Frontal ans Publikum gerichtet, haben uns die Schauspieler hübsch über etwas aufgeklärt, das allen längst klar gewesen ist.

 

Trilogie der schönen Ferienzeit
von Carlo Goldoni, übersetzt von Achim Gebauer
Regie: Wolfgang Engel, Bühne: Horst Vogelsang, Kostüme: Zwinki Jeannée, Musik: Thomas Hertel.
Mit: Lisa Arnold, Daniel Christensen, Michele Cuciuffo, Denis Geyersbach, Daniel Graf, Marianne Hoika, Karolina Horster, Stefan Kaminsky, Katrin Röver, Wolfram Rupperti, Janina Sachau, Stefan Schießleder, Götz Schulte, Susanne Tremper.

www.duesseldorfer-schauspielhaus.de


Mehr zu Wolfgang Engel gibt es im nachtkritik-Archiv.

 

Kritikenrundschau

Im WAZ-Portal DerWesten (4.3.2011) schreibt Petra Kuiper, dass Wolfgang Engel für ausufernde Theaterabende be­kannt und geschätzt sei.

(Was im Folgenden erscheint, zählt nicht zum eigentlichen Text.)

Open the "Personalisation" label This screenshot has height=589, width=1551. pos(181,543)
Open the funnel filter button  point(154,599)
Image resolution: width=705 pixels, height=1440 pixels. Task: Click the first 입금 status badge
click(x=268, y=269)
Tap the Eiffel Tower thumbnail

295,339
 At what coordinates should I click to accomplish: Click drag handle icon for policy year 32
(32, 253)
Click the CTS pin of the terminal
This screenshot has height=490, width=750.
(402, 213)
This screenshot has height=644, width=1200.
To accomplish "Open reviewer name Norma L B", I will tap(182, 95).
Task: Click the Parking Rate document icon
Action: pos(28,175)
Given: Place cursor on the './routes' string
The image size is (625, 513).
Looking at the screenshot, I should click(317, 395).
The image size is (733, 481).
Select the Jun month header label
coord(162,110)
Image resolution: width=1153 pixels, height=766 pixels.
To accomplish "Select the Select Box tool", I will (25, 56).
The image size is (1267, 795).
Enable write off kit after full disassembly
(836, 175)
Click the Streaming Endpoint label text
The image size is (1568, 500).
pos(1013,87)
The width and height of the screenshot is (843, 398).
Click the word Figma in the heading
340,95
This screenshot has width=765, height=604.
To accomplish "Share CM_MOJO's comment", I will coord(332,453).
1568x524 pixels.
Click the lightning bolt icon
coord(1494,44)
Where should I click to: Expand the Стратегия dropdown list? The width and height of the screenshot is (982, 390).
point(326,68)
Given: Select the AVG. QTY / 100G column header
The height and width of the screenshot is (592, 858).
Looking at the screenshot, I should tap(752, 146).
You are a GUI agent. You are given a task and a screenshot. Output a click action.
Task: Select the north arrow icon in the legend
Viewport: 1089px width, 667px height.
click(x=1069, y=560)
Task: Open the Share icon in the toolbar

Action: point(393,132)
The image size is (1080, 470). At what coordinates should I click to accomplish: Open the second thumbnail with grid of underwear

Bei seiner Thomas-Mann-Bearbeitung "Joseph und seine Brüder" sei die Rechnung aufgegangen. "Bei Goldoni tut sie es nicht. Weil es hier nicht genug zu erzählen gibt." Denn  Goldonis "Trilogie" ist nicht mehr als eine liebenswerte Boulevardkomödie, die für einen Zweistundenabend tauge, nicht für einen halben Arbeitstag. "Engel jedoch mag sich nicht trennen und nicht streichen. Alles wird plattgewalzt und breitgeklopft bis es zäh ist wie Brotteig. Dazu gesellt sich manche Ungereimtheit. So pendeln wir, schubidu, durch Zeit und Raum – reist das Goldoni-Personal in modisch zerfetzten Jeans und Muskelshirts in Kutschen (!) in die 'Sommerfrische' eines 18. Jahrhunderts. Zum Paravent von 1700 gesellt sich ein Diaprojektor, auf dem eine Palme dauerwedelt. Ebenso wüst gemischt ist die Musikuntermalung aus Orchester, Oper und Schlagern. Hauptsache laut und italienisch."

"Wolfgang Engel verlegt sich auf den schrillen Stilmix", so Dorothee Krings in der Rheinischen Post (4.3.2011). Das Spiel de Schauspieler habe boulevardeske Drastik, und es mache Spaß, ihnen beim Karikieren zuzusehen. "Allerdings nur eine Zeit lang." Bei Engel ziehe sich schon die Abreise der Amüsierwütigen unnötig in die Länge, "und als die Gesellschaft auf dem Lande angekommen ist, gibt es zu viel Langeweile im Liegestuhl und Stagnation am Spieltisch." Fazit: "Straffung hätte den Szenen gutgetan, auch ist der Stoff so gewichtig nicht, dass man Zuschauer dafür mehr als vier Stunden im Theater halten müsste."